Fiscal sponsorship refers to a relationship in which one organization that is tax-exempt serves as the official recipient of charitable donations for another organization that is not yet recognized as tax-exempt. In this relationship the organization that has tax-exempt status is the "fiscal sponsor" and the organization that (usually) does not have tax-exempt status (and may not even by incorporated) is the sponsored organization. Typically the sponsored organization seeks out a fiscal sponsor that has a similar or consistent mission. There are some charitable nonprofits that actually have as part of their mission to serve as fiscal sponsors -- they may even refer to themselves as "incubators" of other nonprofit programs.
The role of the fiscal sponsor can include performing many different administrative functions on behalf of the sponsored group, including taking on the responsibility of receiving and administering charitable contributions on behalf of the sponsored organization. Since the donations are made directly to the fiscal sponsor, which then provides funds to the sponsored program, this arrangement enables donors to -- in essence -- make tax-deductible contributions to support the activities of the sponsored organization. In many sponsorships the fiscal sponsor charges an administrative fee for its services, usually a percentage of the budget of the sponsored organization or program. Although this arrangement appears to be a "run-around" of tax regulations that provide donors a deduction for their charitable gifts, in actuality the IRS has blessed the function of fiscal sponsors, as long as the fiscal sponsor has discretion to determine how to use the funds that the donor contributes.
Fundamentally, fiscal sponsorship allows a program or organization that does not yet qualify as a recipient of deductible contributions to raise funds for its operations that will be tax-deductible to donors. (As background: Donors are not able to receive a deduction for a contribution to a nonprofit that is not recognized as tax-exempt. See IRS Publication 557. Additionally, the guidelines of most private foundations explicitly require grantees to be recognized as tax-exempt by the IRS. Consequently, groups that are not formally recognized by the IRS as tax-exempt may not be eligible for certain contributions.) Having a fiscal sponsor can benefit a program or entity that is not tax-exempt by providing a pathway for it to receive charitable contributions.
A newly formed nonprofit finds another nonprofit (one that is already tax-exempt and generally has a similar mission) that agrees to accept the administrative responsibility of receiving charitable gifts on behalf of the sponsored organization. The fiscal sponsor must first determine that serving as a fiscal sponsor is consistent with its mission (and does not jeopardize its own tax-exempt status). The sponsored organization arranges with the fiscal sponsor to receive grants or contributions on its behalf. This arrangement allows the sponsored organization to solicit contributions to support its programs, with the understanding that the donation will be made to the fiscal sponsor, not to the sponsored program/organization directly.
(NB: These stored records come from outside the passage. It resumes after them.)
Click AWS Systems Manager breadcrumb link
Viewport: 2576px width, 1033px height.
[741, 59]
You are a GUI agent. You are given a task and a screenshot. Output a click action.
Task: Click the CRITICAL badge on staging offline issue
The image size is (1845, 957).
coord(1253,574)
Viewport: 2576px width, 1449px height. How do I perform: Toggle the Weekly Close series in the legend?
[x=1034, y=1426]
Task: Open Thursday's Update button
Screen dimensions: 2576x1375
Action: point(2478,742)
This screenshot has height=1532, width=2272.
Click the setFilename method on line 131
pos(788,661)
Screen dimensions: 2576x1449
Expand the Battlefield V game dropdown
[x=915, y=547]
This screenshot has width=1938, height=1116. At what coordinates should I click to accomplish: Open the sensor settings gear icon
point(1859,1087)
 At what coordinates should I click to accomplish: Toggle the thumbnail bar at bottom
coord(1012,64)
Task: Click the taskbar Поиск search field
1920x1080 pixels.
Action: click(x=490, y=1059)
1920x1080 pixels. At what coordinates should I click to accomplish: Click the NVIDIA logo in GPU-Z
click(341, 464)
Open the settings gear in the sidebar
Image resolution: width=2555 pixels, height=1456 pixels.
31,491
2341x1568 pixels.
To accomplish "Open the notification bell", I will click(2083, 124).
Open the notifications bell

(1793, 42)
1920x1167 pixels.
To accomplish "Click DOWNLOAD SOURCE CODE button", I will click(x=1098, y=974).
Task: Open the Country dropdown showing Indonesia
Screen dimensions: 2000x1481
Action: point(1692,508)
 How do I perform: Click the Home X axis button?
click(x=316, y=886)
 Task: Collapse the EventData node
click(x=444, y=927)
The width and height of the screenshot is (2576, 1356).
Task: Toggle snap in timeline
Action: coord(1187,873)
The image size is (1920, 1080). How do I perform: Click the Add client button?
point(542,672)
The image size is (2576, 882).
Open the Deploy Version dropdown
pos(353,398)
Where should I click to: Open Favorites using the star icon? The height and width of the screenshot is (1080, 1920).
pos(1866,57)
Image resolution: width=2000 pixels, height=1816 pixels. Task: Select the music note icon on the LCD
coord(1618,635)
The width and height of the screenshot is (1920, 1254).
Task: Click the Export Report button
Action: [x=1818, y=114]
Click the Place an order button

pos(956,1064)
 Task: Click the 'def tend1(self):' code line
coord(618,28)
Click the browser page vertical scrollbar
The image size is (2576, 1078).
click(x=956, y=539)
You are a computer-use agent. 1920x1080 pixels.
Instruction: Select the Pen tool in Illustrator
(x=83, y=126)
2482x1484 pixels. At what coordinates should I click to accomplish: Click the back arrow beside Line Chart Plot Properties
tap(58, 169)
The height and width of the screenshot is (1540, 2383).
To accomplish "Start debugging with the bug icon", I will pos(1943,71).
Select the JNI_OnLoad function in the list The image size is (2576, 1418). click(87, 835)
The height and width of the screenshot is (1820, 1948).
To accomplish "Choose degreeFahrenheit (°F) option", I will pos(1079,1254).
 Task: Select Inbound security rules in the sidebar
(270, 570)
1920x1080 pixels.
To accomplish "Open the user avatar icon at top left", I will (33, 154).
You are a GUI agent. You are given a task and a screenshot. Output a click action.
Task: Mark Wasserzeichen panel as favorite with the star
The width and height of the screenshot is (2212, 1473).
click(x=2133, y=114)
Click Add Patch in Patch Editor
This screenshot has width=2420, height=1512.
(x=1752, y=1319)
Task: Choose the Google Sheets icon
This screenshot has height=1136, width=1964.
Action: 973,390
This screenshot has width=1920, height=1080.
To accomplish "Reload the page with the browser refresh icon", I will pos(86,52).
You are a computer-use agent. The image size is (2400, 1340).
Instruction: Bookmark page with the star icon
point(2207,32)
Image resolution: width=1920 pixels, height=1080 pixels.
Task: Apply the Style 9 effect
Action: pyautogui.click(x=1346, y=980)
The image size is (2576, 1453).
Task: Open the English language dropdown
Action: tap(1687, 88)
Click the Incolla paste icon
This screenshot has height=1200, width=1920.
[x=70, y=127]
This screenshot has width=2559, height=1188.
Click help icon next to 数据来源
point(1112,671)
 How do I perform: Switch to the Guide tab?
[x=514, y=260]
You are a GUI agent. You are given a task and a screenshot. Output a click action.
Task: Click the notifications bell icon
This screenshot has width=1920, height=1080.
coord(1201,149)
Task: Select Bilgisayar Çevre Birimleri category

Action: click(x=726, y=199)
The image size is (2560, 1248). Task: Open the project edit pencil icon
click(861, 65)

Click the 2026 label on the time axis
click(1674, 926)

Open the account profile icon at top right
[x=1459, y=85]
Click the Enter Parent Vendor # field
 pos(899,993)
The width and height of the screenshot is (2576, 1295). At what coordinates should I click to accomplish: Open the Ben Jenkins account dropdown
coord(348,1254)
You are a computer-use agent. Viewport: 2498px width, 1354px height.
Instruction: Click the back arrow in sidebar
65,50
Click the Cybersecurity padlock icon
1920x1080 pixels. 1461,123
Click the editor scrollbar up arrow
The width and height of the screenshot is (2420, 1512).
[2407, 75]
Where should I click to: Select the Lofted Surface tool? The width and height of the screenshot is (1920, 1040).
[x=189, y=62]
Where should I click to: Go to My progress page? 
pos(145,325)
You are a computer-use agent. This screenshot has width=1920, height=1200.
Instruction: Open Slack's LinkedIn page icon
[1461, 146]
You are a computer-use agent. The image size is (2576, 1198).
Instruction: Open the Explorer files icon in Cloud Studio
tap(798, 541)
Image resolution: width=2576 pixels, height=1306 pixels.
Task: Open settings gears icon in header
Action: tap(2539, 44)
Since the fiscal sponsor is tax-exempt, the donor’s contribution will qualify as a deductible contribution.
Using a fiscal sponsor satisfies IRS requirements as long as the fiscal sponsor maintains the right to decide, at its own discretion, how it will use the contribution, and in fact uses it consistently with its own tax-exempt status. Generally there is no question but that the sponsor will grant the contribution (minus an administrative fee if one applies) to the sponsored organization - but it could decide to use the funds elsewhere. Maintaining such control over the donated funds is a requirement of a legitimate fiscal sponsor arrangement.
Fiscal sponsorships should be memorialized in a written agreement between the fiscal sponsor and the sponsored organization. The agreement should specify that the fiscal sponsor is responsible for all legal compliance relating to receiving, reporting, and acknowledging charitable donations, and also describe the administrative fee that the sponsored organization will provide to its fiscal sponsor.
We encourage you to explore these additional resources on fiscal sponsorship, including links to sample agreements, tips on finding a fiscal sponsor (or serving as one), case studies, and background on pitfalls to avoid.
Frequently Asked Question
Q. Can we fundraise after we are incorporated, if our nonprofit is not yet tax-exempt?
A. Yes, however, a nonprofit cannot claim to be a tax-exempt 501(c)(3) until the IRS issues a “Determination Letter” of tax-exempt status, therefore, many donors (such as corporate and private foundations) normally will avoid giving donations until a nonprofit receives its Determination Letter. While you are waiting for your Determination Letter, you might want to consider using a “fiscal sponsor” that will accept the donations for your organization, take care of the accounting requirements (for which your nonprofit would pay a small fee) and give your organization a grant for its activities/operations.